IBM Watson and Cognitive Data as the Future of Information Data Systems
IBM Watson is slowly becoming an important piece about IBM’s vision of the future of computing. A few weeks ago, big blue announced that is launching another business unit centered on Watson solutions. The investment in this new unit is estimated to be around $1B but, more importantly, it reinforces IBM’s commitment to Watson and cognitive data as the future of enterprise data solutions.
A lot has happened since Watson made news winning the television quiz show Jeopardy by beating legends Ken Jennings and Brad Rutter. At the time, Watson was a sophisticated natural language processing machine but didn’t have a lot to offer in other areas of cognitive computing.
Since the jeopardy days, Watson has added a significant number of services in areas such as data insights, vision processing, image recognition, natural language processing, text analytics and other important areas of cognitive science. More importantly, IBM is making Watson available through the series of APIs via the Watson Developer Cloud which allow developers to leverage Watson is third party applications.
IBM’s efforts around Watson are, undoubtedly, the most important steps to establish cognitive data as a mainstream trend in the technology arena. While big data technologies have certainly disrupted the information management space, data processing applications remain mostly ignorant when comes to understanding and reasoning through the data they store. This is where cognitive data becomes important by helping expert systems enhance, understand and reason through structured and unstructured data sets in order to make intelligent decisions.
5 Reasons Why Cognitive Data is the Future of Enterprise Data
Data is Becoming Contextual in Nature
Modern data is becoming more contextual every day.
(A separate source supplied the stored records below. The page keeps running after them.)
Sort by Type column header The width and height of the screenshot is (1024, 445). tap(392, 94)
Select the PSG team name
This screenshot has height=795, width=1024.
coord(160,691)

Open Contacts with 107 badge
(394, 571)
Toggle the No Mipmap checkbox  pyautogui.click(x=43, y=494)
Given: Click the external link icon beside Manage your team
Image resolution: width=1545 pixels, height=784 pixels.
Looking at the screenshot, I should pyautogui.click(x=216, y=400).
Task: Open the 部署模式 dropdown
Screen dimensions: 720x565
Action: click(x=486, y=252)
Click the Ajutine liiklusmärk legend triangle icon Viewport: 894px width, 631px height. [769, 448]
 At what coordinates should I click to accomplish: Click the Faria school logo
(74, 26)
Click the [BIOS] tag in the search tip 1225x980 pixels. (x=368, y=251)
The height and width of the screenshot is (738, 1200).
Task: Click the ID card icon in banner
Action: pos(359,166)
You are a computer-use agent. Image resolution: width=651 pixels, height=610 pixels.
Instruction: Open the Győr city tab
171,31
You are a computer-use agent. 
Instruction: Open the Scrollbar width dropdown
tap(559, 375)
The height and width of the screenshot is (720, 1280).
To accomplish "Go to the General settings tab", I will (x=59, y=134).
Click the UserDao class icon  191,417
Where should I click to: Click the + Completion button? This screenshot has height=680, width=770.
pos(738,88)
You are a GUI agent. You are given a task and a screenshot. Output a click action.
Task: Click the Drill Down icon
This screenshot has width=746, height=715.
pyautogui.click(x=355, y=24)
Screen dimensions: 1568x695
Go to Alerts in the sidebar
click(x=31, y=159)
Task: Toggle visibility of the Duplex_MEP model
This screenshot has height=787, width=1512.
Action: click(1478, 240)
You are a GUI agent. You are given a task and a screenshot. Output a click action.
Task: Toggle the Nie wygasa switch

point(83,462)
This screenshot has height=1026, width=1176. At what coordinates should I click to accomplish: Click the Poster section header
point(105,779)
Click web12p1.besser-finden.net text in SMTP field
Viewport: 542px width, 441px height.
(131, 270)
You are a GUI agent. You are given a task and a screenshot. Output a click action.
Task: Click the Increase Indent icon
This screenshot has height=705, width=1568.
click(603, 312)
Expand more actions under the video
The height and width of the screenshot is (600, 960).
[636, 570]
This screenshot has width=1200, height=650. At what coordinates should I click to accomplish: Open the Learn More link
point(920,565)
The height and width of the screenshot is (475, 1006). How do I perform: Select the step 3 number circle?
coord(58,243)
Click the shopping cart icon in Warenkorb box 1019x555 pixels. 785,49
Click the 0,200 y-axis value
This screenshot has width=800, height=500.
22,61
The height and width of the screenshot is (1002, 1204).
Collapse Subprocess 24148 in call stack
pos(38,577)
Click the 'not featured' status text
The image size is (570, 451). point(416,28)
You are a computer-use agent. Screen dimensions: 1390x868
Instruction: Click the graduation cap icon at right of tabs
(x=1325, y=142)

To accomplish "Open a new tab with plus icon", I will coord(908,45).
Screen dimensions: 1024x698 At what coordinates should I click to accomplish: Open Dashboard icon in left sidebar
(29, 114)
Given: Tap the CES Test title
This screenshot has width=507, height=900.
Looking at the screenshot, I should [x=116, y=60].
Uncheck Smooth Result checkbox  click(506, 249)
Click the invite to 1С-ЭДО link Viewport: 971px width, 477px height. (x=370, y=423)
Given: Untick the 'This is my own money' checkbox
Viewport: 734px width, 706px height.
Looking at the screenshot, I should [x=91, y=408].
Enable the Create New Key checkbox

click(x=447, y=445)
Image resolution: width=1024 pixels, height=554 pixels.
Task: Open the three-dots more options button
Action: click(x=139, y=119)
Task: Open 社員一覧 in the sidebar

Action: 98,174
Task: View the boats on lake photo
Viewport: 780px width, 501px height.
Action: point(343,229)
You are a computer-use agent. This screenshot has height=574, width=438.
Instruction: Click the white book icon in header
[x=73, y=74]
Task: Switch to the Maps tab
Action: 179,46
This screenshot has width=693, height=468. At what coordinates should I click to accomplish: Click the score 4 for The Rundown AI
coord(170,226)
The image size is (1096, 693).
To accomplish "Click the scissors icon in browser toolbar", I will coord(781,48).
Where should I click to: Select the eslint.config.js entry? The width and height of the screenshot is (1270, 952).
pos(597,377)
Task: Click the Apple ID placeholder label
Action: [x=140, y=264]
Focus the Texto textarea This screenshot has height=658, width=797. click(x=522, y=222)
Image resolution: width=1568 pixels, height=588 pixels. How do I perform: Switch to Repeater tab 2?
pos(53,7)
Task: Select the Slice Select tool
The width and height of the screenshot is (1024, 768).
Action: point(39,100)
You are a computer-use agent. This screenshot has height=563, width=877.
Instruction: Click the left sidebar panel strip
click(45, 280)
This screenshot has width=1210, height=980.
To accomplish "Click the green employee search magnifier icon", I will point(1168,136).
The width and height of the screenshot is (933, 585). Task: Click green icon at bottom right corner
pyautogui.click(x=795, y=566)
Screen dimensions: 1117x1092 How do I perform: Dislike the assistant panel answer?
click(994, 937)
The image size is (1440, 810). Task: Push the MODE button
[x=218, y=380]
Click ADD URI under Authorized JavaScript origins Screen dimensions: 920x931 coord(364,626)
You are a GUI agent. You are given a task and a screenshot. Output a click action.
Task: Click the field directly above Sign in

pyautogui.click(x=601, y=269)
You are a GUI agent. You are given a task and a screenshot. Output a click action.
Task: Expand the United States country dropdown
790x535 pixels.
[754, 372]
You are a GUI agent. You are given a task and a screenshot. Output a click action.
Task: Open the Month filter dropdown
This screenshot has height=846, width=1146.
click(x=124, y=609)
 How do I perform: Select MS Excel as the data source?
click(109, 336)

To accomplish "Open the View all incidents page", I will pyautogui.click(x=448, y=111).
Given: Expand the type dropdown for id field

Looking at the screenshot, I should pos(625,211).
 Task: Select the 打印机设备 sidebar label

While data sets can be considered static in nature, they have different interpretations depending on contextual aspects such as time, location, environmental aspects, etc. Cognitive computing is a necessary step to make information systems more context aware by augmenting static data sources with dynamic contextual data and reason and learn from it.
Big Data is Just a Lot of Dumb Data
Today, big data systems are becoming an important element of software systems by storing large amounts of static data. Despite the advances in data storage and process, data systems remain essentially unintelligent when comes to understand, optimize, augment and reason through the data they store. In that sense, organizations are constantly building new systems to make data “more intelligent”. Cognitive data presents a powerful alternative to traditional data systems by providing a layer of intelligence to modern information systems.
Data Scientists are not for all Scenarios
Data scientists are the most common answer when comes to gather insights about specific data sets. However, data scientists are fundamentally inefficient in areas such as real time vision analysis, image recognition, speech analysis and other fundamental aspects of cognitive systems. Cognitive data and platforms like IBM Watson will help to expand the capabilities of traditional data science to provide more sophisticated intelligence over traditional data sources.
Video, Images, Text and Speech are Becoming Increasingly Important
Complementing the previous point, data signals such as video, text, images and speech are fundamentally difficult to process by traditional data systems. Platforms like IBM Watson and other cognitive data solutions excel at the understanding and processing of these type of data points making an ideal extension of traditional data systems
Actions are as important as Data Insights
In modern data systems, actions related to the data are typically hardcoded as a bunch of rules within an applications. However, automatically taking actions based on data insights is becoming an increasingly important aspect of modern applications. Cognitive data is a fundamental step towards enabling intelligent decision making based on data insights on software applications.
5 Cognitive Data Scenarios Relevant in Today’s Enterprise
Cognitive science is starting to revolutionize healthcare. The intelligent processing of unstructured healthcare data such as images, videos, speech etc is leading the charge in modern healthcare applications ranging from treatment recommendations to decease pattern analysis. Not surprisingly, healthcare remains the number one vertical for IBM Watson applications.
Cognitive data can help better reason through real data points in the form of video, images, sounds and text commonly encountered in public safety scenarios. Using cognitive data systems, public safety operators can improve their decision making process by interacting with systems that will help them reason through contextual data in their environments.
From fraud detection to financial package recommendations, cognitive data is increasingly becoming relevant in financial systems. Reasoning through large amounts of semi-structured and unstructured data, cognitive data systems can help improve financial decisions such as trading, fraud analysis, etc.
Cognitive data is a key element of the future of recommendation systems and other user engagement marketing processes. Rapidly reasoning through the text on an email or the tone on a phone call, will help organizations to recommend better products to their customers while also enhancing the understanding of their marketing data.
This is an obvious one. Cognitive data will be essential to improve defense operations by better reasoning through the millions of data signals collected by soldiers and equipment on the field. Additional, cognitive science will help to build more intelligent defense equipment such as drones or robots that are becoming an integral part of modern warfare.